*Text passage*.
☆ ☆ ☆ ☆ ☆ ☆ ☆

Island Grammars Under Parser Control

The Problem

The ANTLR 3 examples include 'island-grammar' which shows how to parse part of the input using an alternative grammar by invoking a new Lexer+Parser combination on the input when a certain token is recognized (specifically, when a start-of-comment marker is seen).

This demonstrates a nice, simple case, where the lexer can identify the embedded language on its own. More dificult to handle is the case where only the parser is able to see the point where the embedded language begins in the input.

Consider that in the 'island-grammar' example, the Lexer of the 'outer' grammar will spot the start of the section to be handled by island grammar when it sees the token '/**' (the start of a Javadoc-style comment section). This token has no other meaning within the language being defined in simple.g.

If the token that marks the start of the island grammar within your input can also has other uses within your language, the basic 'island-grammar' technique can't be used.
For instance, look at an example of a regular expression literal:

r =   / b; f = r/m;

This assigns the regular expression ' b; f = r' (with the flag 'm') to the variable 'r'.

Compare that with the following line of code:

r = a / b; f = r/m;

Here, two statements appear on one line; the assignment of 'a / b' to the variable 'r' and the assignment of 'r/m' to the variable 'f'.

Clearly, the lexer for this language will not be able to determine on seeing '/' if this should represent a DIVIDE token, or the start of a REGEX token, since all that follows the '/' is the same in both of the above examples. It's only the context of what came before the '/' that allows correct recognition.

The Solution

It may be possible to have your lexer track the last significant token emitted, and to process the input following '/' differently depending on whether the token preceding it was an IDENT or an ASSIGN, for instance. This page demonstrates another approach, which is to have the parser direct a temporary switch to an island grammar.

NB Controlling lexer-level behavior from the parser is difficult, and will often not work the way you want. Grammar permitting, it is sometimes possible.

Watch that lookahead

The first problem with altering the way that input is processed from a parser action is that the standard ANTLR 3 TokenStream implementations snarf the entire input in one go at the point of construction, and then feed the parser with tokens one-by-one from an internal list.

☆ ☆ ☆ ☆ ☆ ☆ ☆

*Recorded information*.
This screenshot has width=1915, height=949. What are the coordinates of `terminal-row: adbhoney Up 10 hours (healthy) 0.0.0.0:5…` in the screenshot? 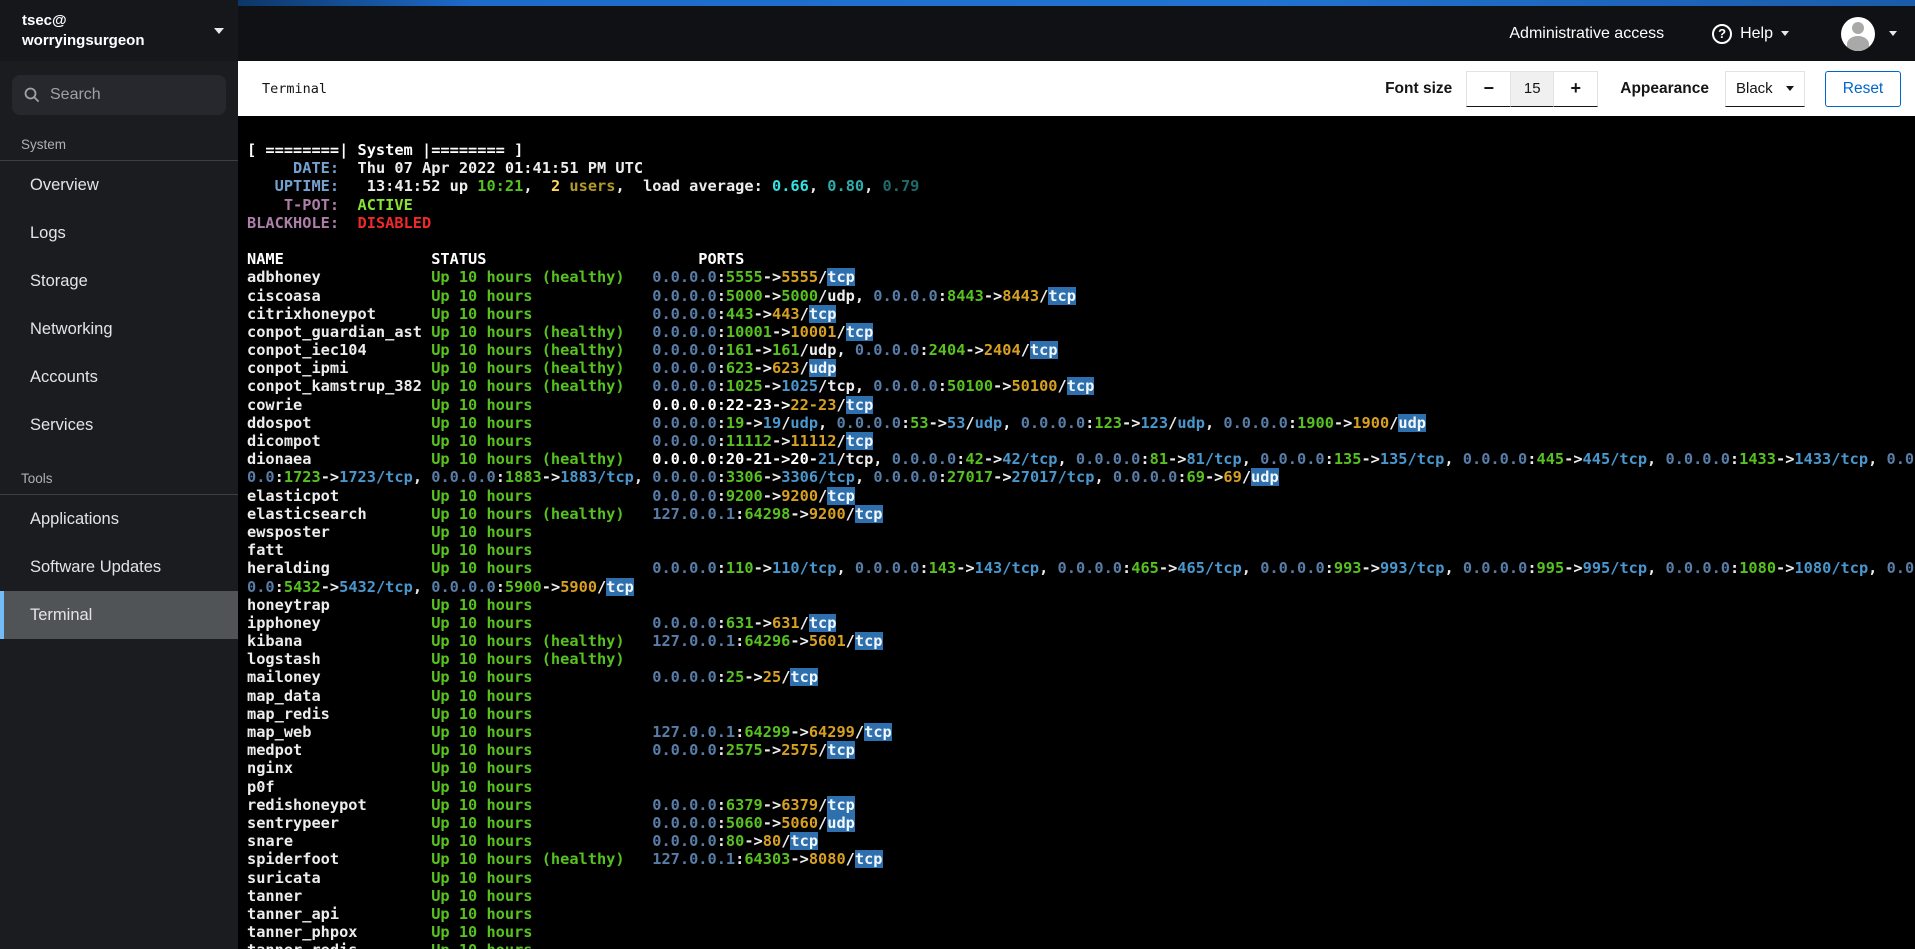 It's located at (551, 278).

☆ ☆ ☆ ☆ ☆ ☆ ☆

*Task*.
Drawing on the text about island grammars, explain why the lexer cannot decide whether '/' is a DIVIDE token or the start of a REGEX token. Answer in one to three sentences. The lines shown after the text were taken from a separate source.

*Problem solution*.
Everything that follows the '/' is the same in both code examples, so the input after it gives the lexer nothing to tell the two cases apart. Only the context of what came before the '/' allows correct recognition.